I randomly came across a frayed hardcover edition of this book as a young student about ten years ago and loved it so much that after extending the library loan 5 times I went on to photocopy the entire book (as it was out of print at the time and I was broke anyway). I still tend to think of it as instrumental in the development of my drawing, and am ecstatic it's available again!
Kaupelis' approach is to teach you how to truly engage with things as you draw them. In the beginning of the book he wants you to make marks in novel, fun and seemingly ridiculous ways (now commonly considered the 'right-brain' technique) that make you really look at/experience the subject you're drawing and dispel any notions of what might be a 'correct' representation thereof. He then focusses on aspects of shape, tone, composition etc. before moving on to abstraction and conceptual drawings.

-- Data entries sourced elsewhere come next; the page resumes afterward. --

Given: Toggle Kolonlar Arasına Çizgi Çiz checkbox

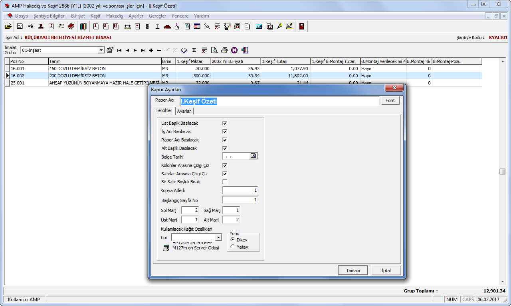Looking at the screenshot, I should click(225, 165).
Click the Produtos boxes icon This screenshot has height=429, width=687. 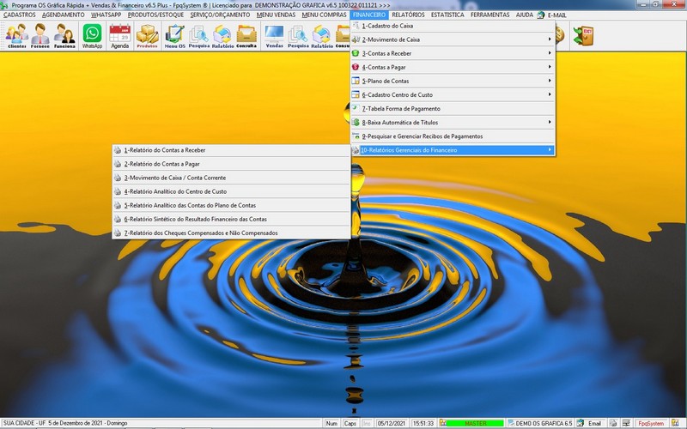click(147, 35)
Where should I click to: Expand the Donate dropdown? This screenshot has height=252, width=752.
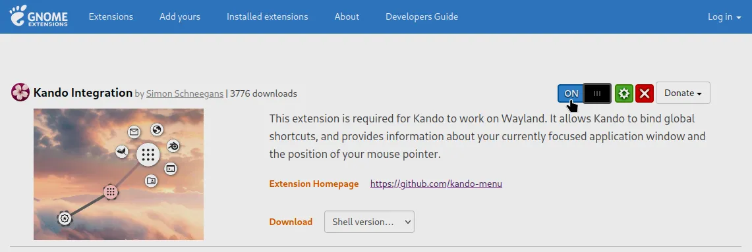(x=683, y=93)
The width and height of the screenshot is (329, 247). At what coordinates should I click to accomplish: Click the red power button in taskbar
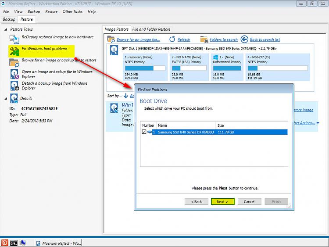(x=4, y=243)
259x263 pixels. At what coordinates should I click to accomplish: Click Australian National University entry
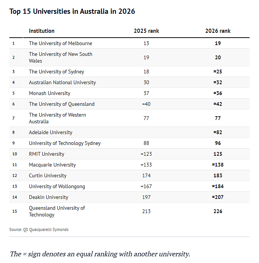[x=62, y=82]
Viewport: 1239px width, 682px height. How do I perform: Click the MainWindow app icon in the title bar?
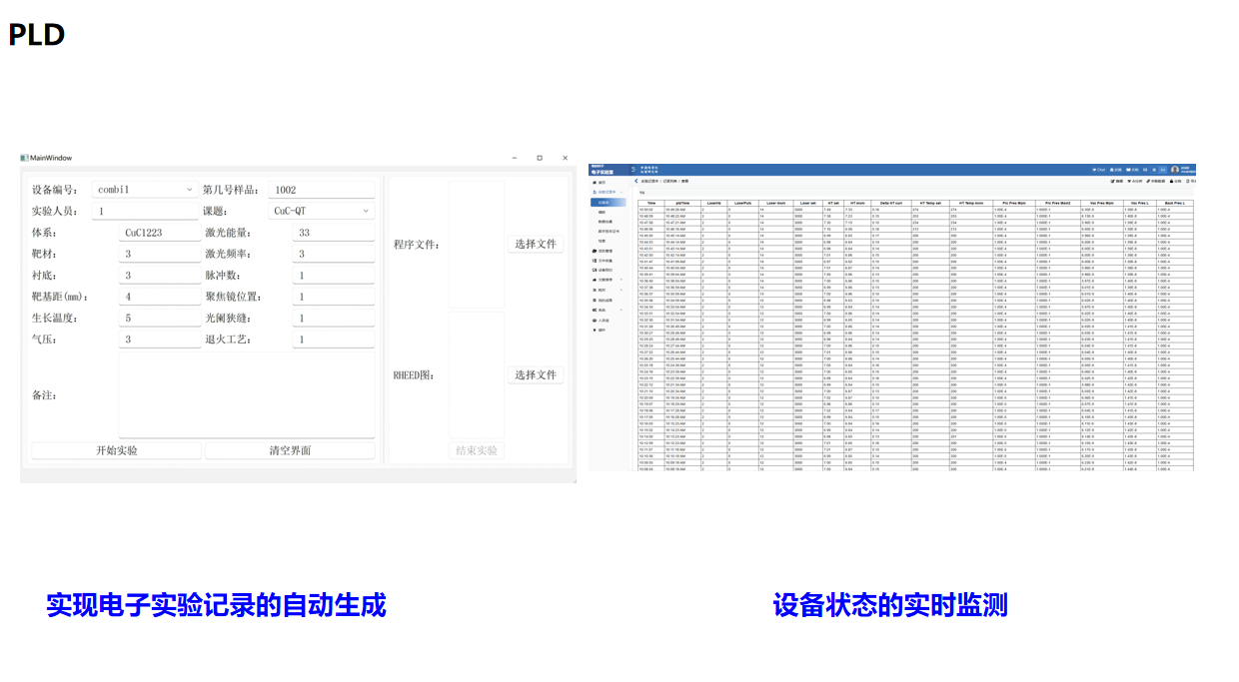(25, 158)
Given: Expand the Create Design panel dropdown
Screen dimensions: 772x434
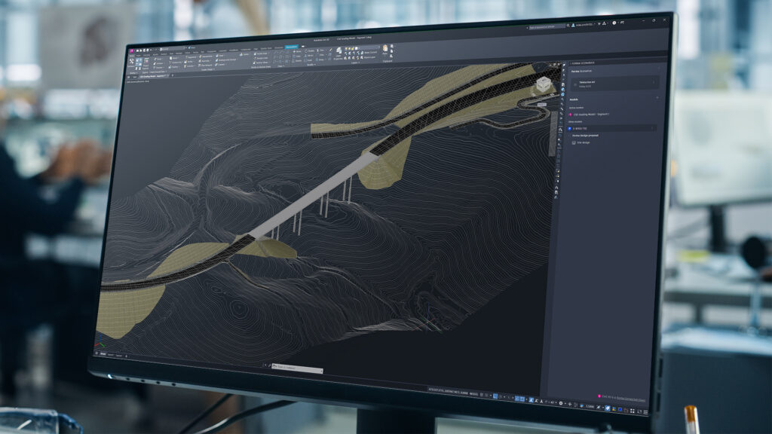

His projects are consistently surprising, playful, adventurous and great fun (I thought), and you do see your drawing ability improve dramatically very quickly as you basically learn from yourself - you're bypassing received ideas and discovering something you've been able to do all along - before developing and shaping it. The 'discovering' part is especially exciting and inspiring as Kaupelis extensively illustrates his points using drawings by old masters, contemporary artists of the time and his own students, encouraging you to give your own work equal importance and learn from them as you would from peers.
Unlike the mass of books trying to teach people how to draw, it doesn't ask you to copy the author's style, to 'imagine things as cubes, cylinders and cones', to copy yet another tedious landscape or still life or supposedly 'proper' drawing. Instead, it wants you to experiment, to free yourself up as well as work hard on the classic elements that make up a great drawing. It's not a patronising 'quick fix guide for amateurs', but an invitation to take your work very seriously indeed while not taking yourself too seriously at all.
The fact that this book hails from the 70s (it's older than I am) might be a turnoff to some, but in my opinion doesn't matter in the slightest - even the later chapter about moving your drawing on and trying out new techhniques and technologies still applies.